Speakers could also give explicit instructions about the order in which a sequence of documents should be read (Dem. 19.161: ‘First read the decree that directed how we were to administer the oaths, then read Philip’s letter, then the decree proposed by Philocrates and the one passed by the Assembly’). However, this level of precision was not always the norm. Andocides in his On the Mysteries (1.13, 15) first refers to two different lists of names without specifying the order, assuming that the clerk would understand how to identify them based on the narrative, with the third list of names kept for much later (1.34–5). In the same vein, Thrasyllus in Isaeus’ On the Estate of Apollodorus (7.21–2) asks the clerk to read three different clauses from a law sequentially, providing only a brief explanation of the citations he had in mind, as another speaker in Isaeus does with three different depositions identified through deictic pronouns and a slightly more detailed description of the events in question (8.11–17). Demosthenes, in Against Aphobus II (28.10–13) resorts to a similar technique with a series of seven testimonies, summarizing each of them only after it was read, while implying a specific existing order of reading, perhaps aided by visual markers (λέγϵ τὰς ἐφϵξῆς … λαβὲ τὰς ἄλλας … λάβ’ ἑτέραν … λέγ’ ἑτέραν … λέγϵ ταυτασί … λέγϵ τὰς ἐφϵξῆς). Finally, in On the Crown, the orator omits explicit directions for three registers (while referring to one of them with irony), even though the speech assumes a particular sequence, perhaps relying on chronology (Dem. 18.105–6; cf. 23.159–62). A chronological order, whether simple or reverse, may indeed be the easiest to employ within groups of documents, such as witness statements, possibly both in storage and in presentation.
CONCLUSION
The volume of documentary evidence produced in Athenian court cases suggests that there must have been a system for storing and identifying these documents. While reconstructing such a system in full from the surviving evidence would not be a feasible task, fourth-century Athenian court speeches feature numerous technical references to written evidence that the court secretary was tasked with retrieving and presenting to those in attendance. When requesting his assistance, speakers often assume a specific order in which these documents were stored within or (also) retrieved from sealed containers and subsequently presented in court.
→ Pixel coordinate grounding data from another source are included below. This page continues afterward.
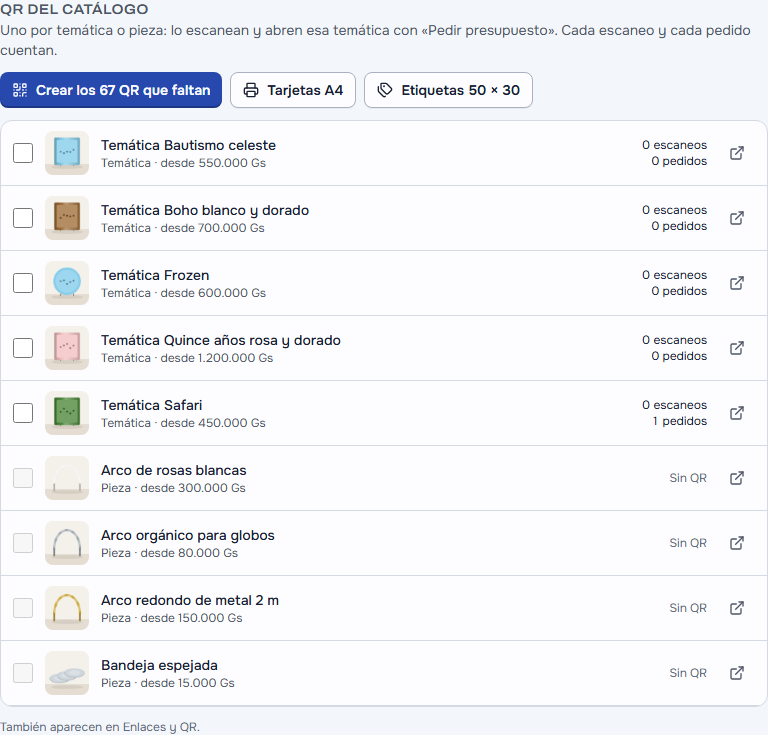Open external link for Temática Frozen
The width and height of the screenshot is (768, 735).
(x=737, y=283)
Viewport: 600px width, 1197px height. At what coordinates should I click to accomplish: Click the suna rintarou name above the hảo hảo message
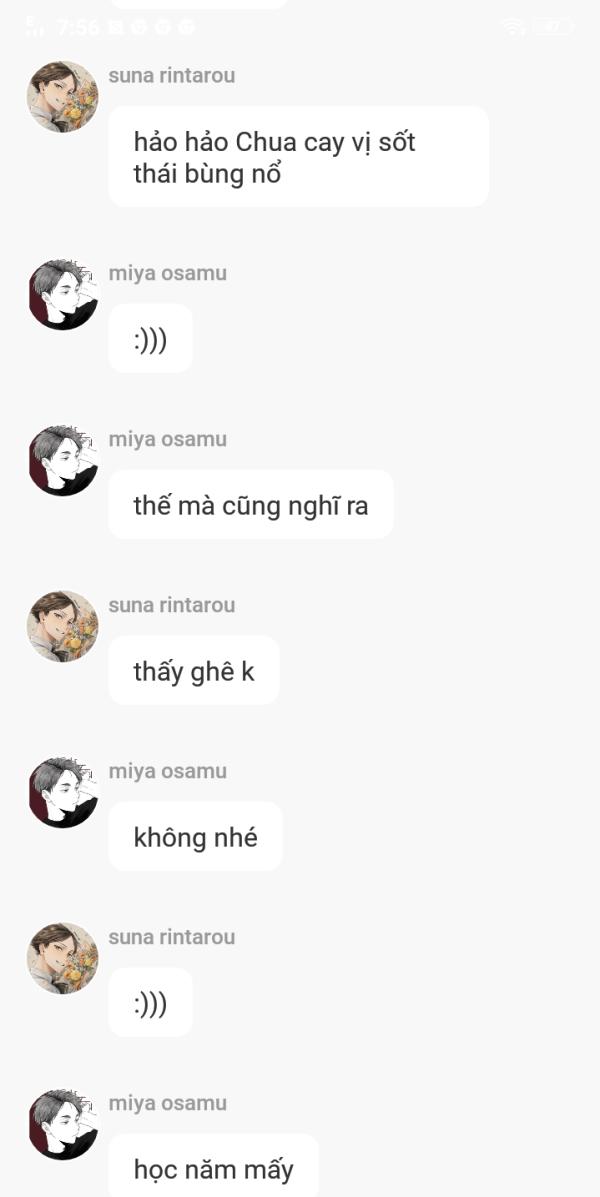pyautogui.click(x=172, y=76)
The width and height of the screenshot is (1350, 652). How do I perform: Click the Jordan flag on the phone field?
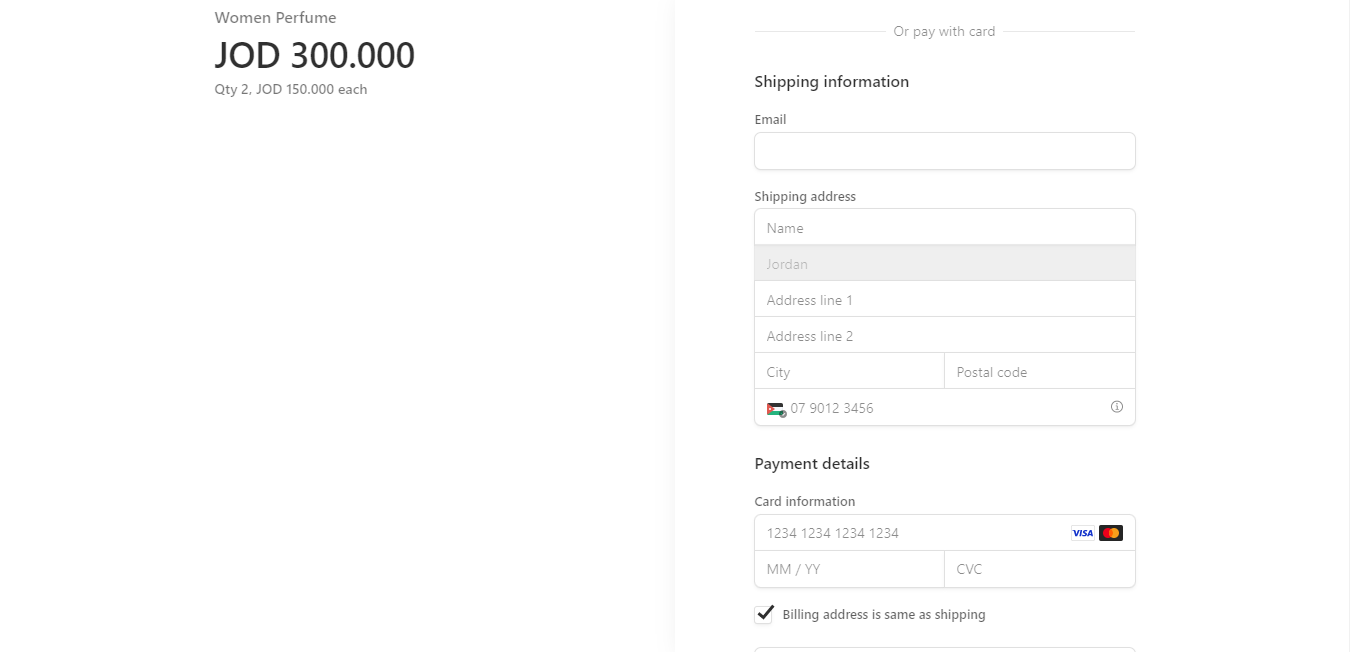point(775,408)
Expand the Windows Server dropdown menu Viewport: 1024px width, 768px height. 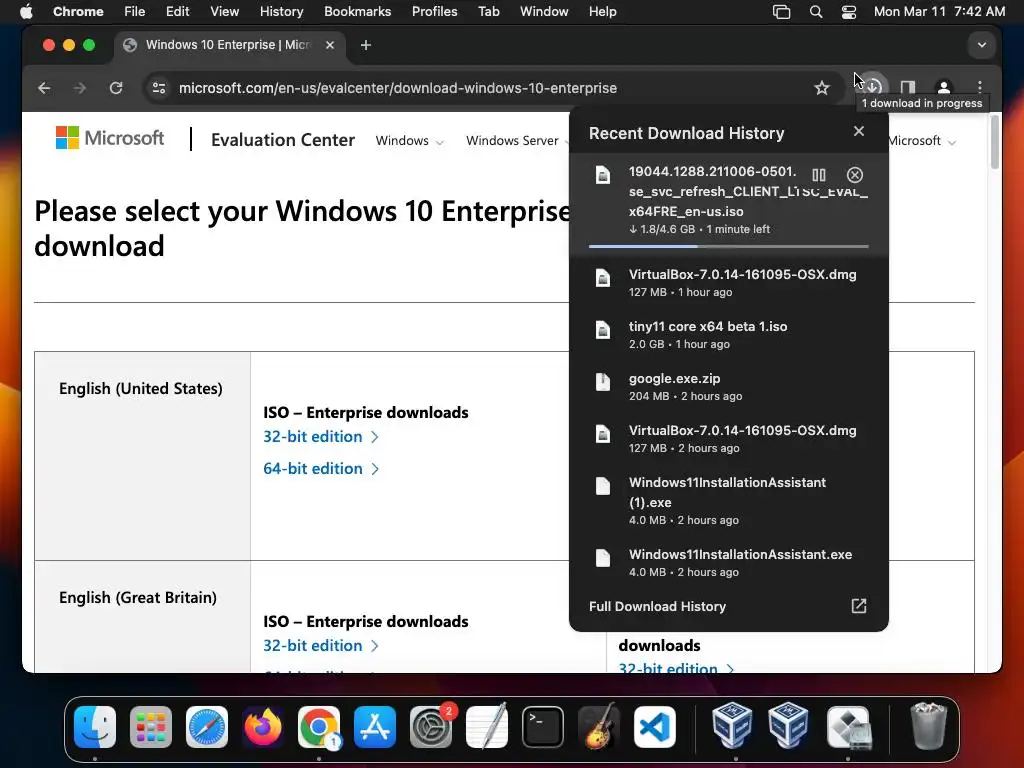(x=518, y=141)
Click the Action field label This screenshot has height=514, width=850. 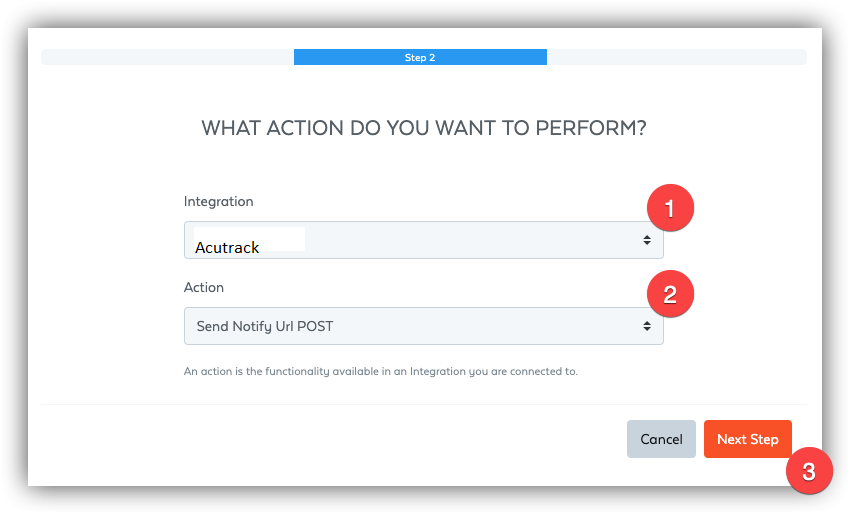coord(203,287)
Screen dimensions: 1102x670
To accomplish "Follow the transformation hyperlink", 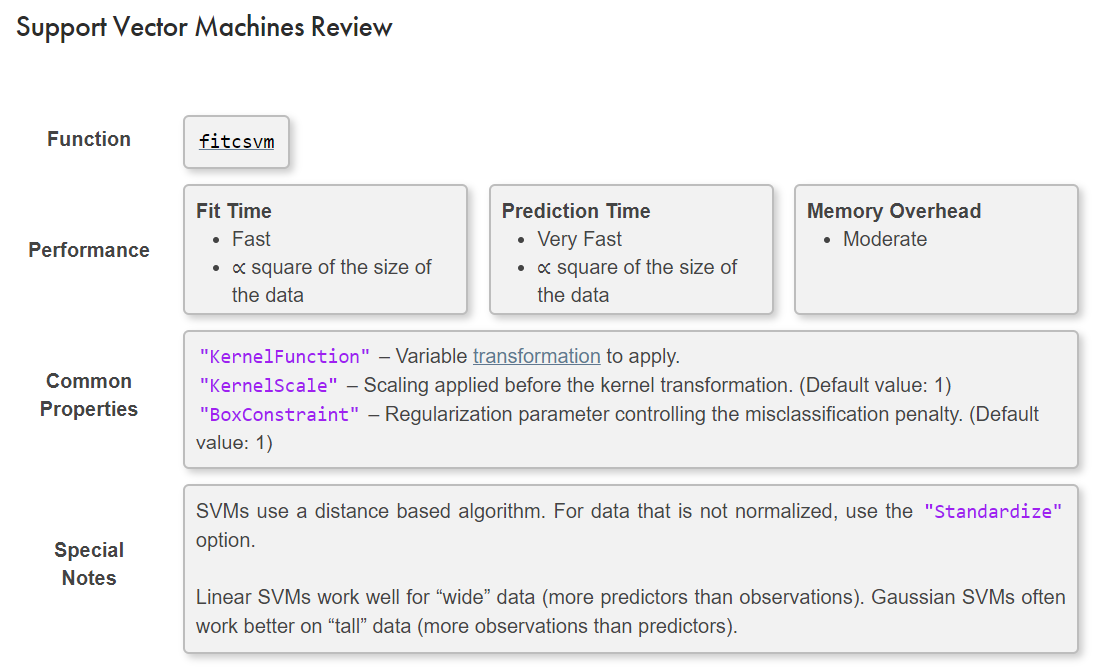I will (x=536, y=356).
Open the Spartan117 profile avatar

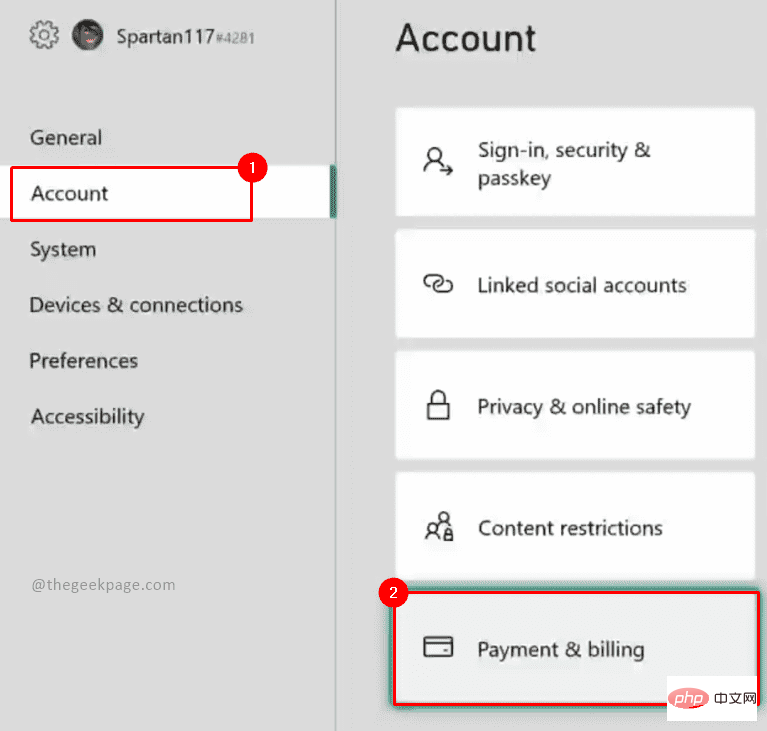87,37
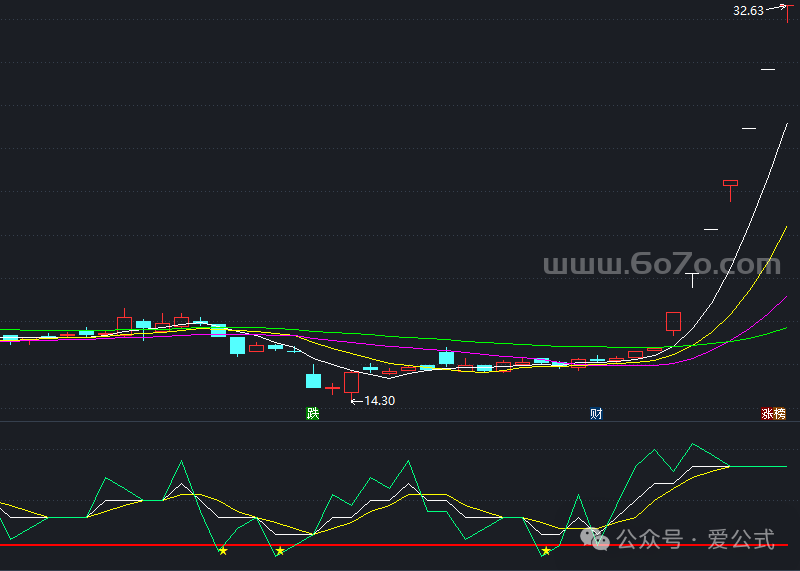This screenshot has height=571, width=800.
Task: Click the red cross doji beside 14.30
Action: pos(332,388)
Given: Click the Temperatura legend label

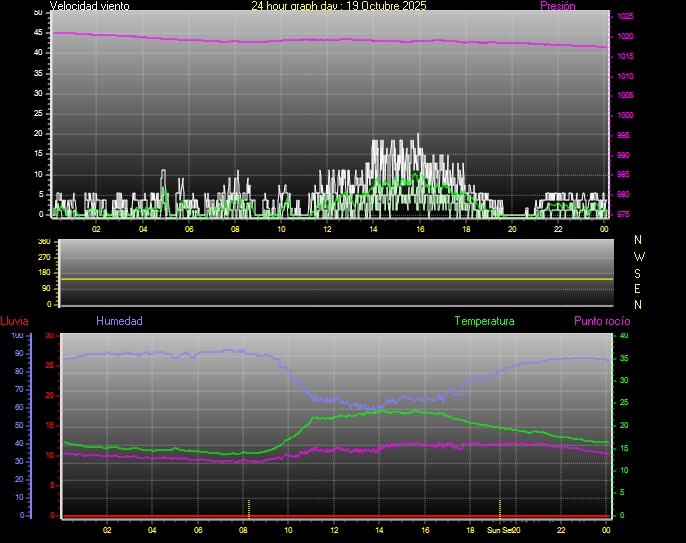Looking at the screenshot, I should 484,322.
Documents could be referred to by their short names, ordinals, demonstrative pronouns, categories, and/or locations, and sometimes the speaker’s instructions imply a specific count of remaining documents in storage. Such court practices reveal an established link between documentary practices, legal expertise and the polis institutions, from choosing the evidence at the preliminary hearing, through its storage and handling, to the presentation in the courtroom. Future studies of Classical Athens should thus consider and account for a high degree of specialized organization in court documentation, and a legal and rhetorical culture that presupposed such organization. Maintaining it required a certain skillset, widely available to many participants in the Athenian system of justice, but possibly helping some gain more professional experience in dealing with such tasks than others.